As balmy and dreamy as Kaua‘i is, it does experience a change in seasons, so
make sure that you plan your activities accordingly. Actually, the entire state
experiences basically two seasons. The Hawaiians named them kau (summer)
and ho‘oilo (winter). The summer months range from May through September
and winter from October through April. Although the seasons are usually mild,
you should watch out for excessive rain in the winter. In March 2006, it rained
for 40 days and 40 nights and while nobody spotted an ark in the horizon, there
was massive flooding on all of the islands. Before making the famous 11-mile trek
along the Näpali Coast, make sure that the skies are clear and there is no chance of
rain. With the change in weather also comes a change in surf. Winter months will
bring large surf to the North and West shores and the opposite goes for summer
months. Heed all warnings on the beach to ensure the safety of your family.
Kaua‘i’s main vein of transportation is the predominately two-lane Kaumuali‘i
highway. Named after the king, this 82-mile stretch of highway can really get
backed up, especially during rush hour. And yes, paradise does have a rush hour.
About 62,000 people live on this 5. 1 million year old “Fantasy Island” and 36,800
residents drive. So to avoid any unwanted stress in paradise, make sure to schedule
your road trips around peak travel hours. Aside from this, don’t worry if you need
to get from one side of the island to the other as you could do so in 90 minutes.
So if you like the idea of visiting Waimea Canyon but would rather stay in the
quaint and convenient town of Kapa‘a, near award winning restaurants and cool
boutiques, go ahead as the average commute time to most places is 30 minutes.
Kaua‘i has 552 square miles of diverse terrain, which is the fourth largest Island
in the eight-island chain.
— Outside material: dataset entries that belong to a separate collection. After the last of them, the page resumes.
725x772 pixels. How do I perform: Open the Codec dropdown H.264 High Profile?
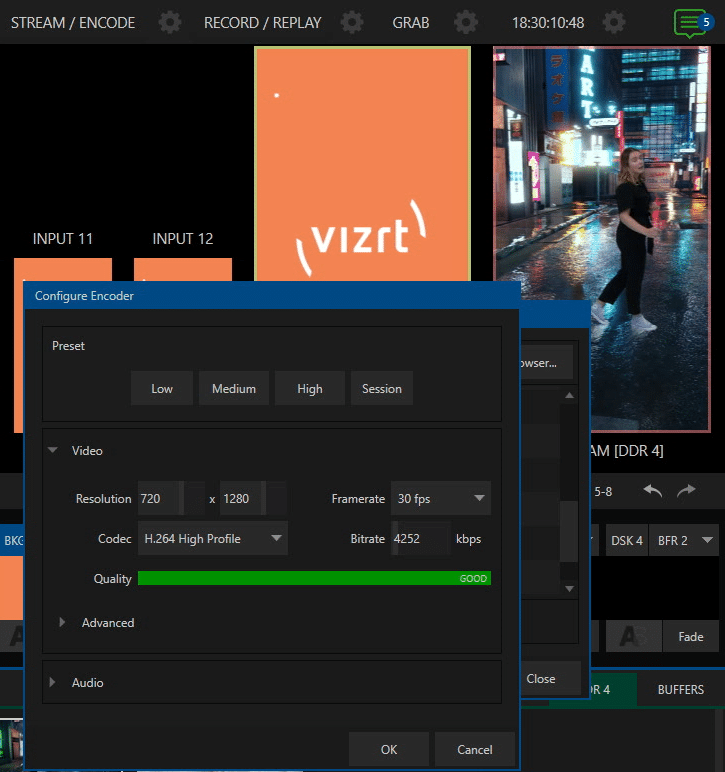(x=212, y=538)

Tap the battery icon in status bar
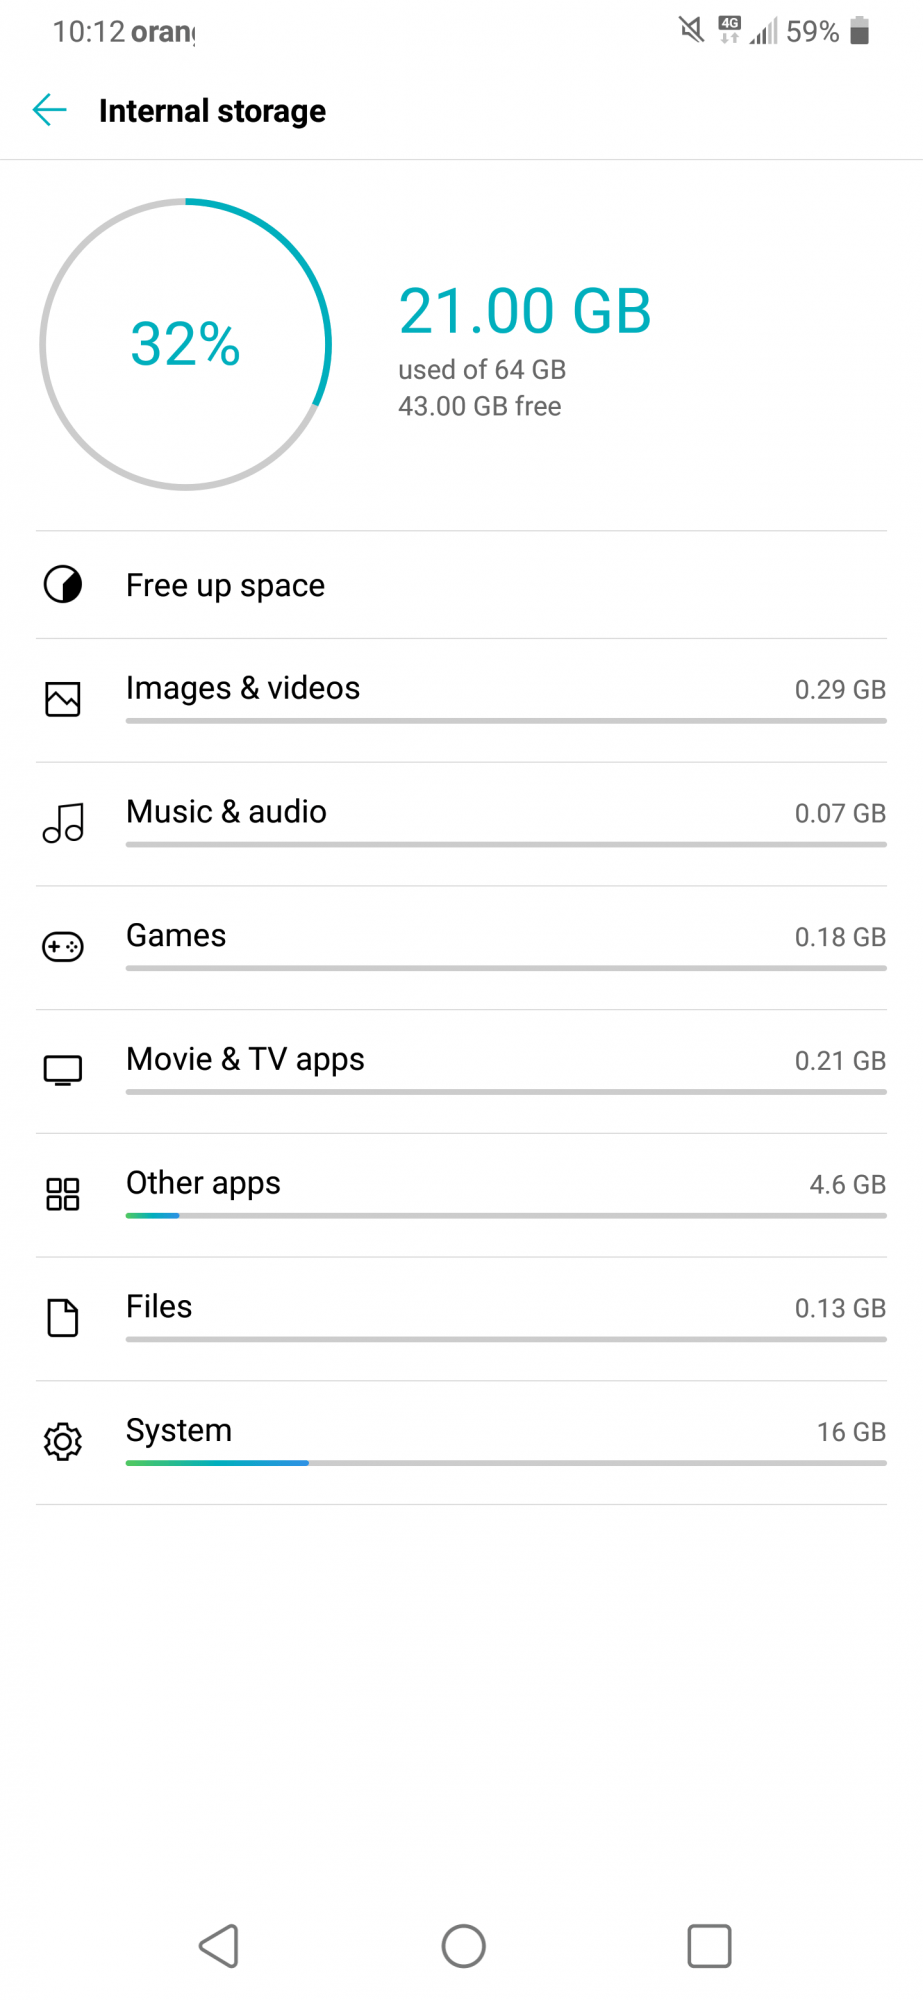tap(860, 31)
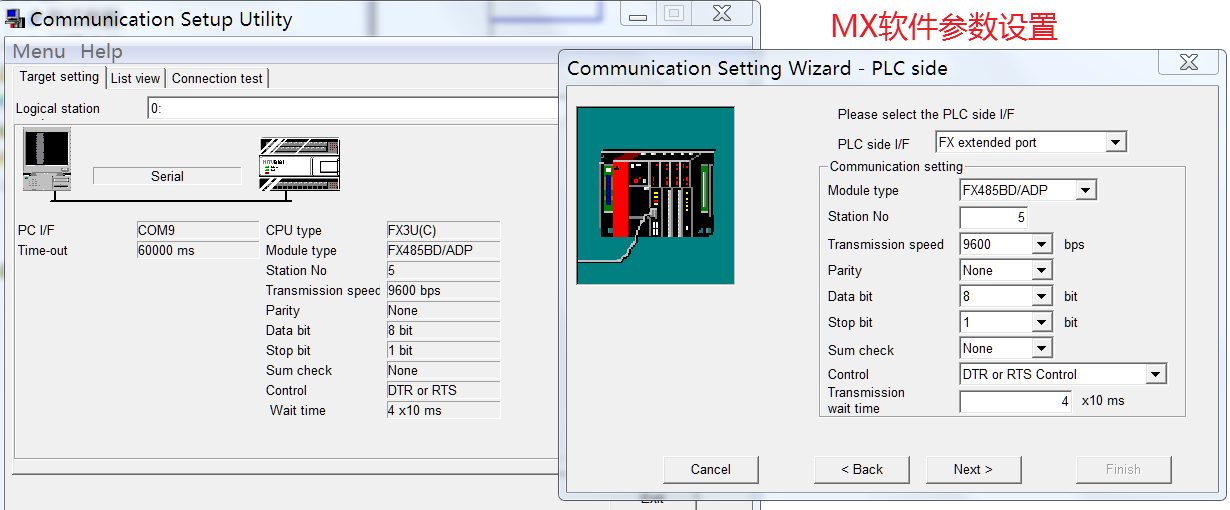Click the PLC rack illustration image

click(x=655, y=195)
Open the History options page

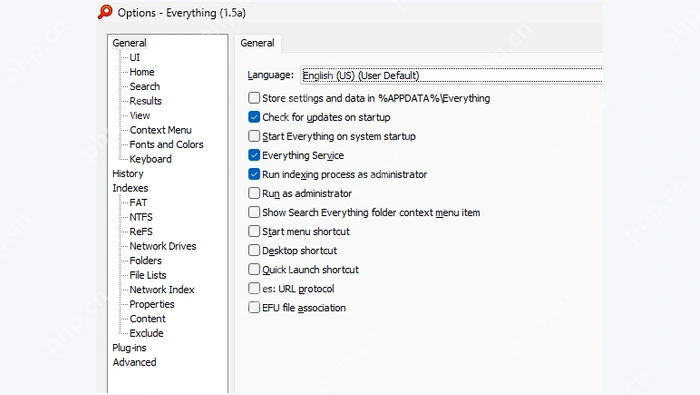(x=128, y=174)
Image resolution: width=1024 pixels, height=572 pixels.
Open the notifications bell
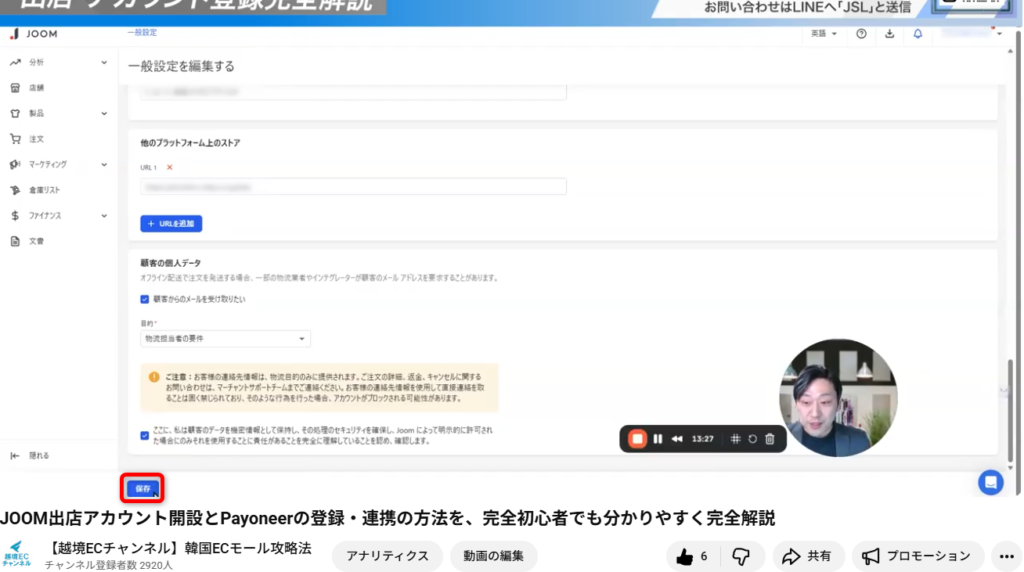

Obviously, good things come in small land mass. Once
you have experienced the diversity and the beauty of each town and attractions,
you will soon agree that the Garden Isle is the best island with all the elements
of a perfect vacation. Rural enough to get away, yet a stone’s throw away from
indulgence. Perfect. E komo mai. Nou ka hale (Come inside, the house is yours).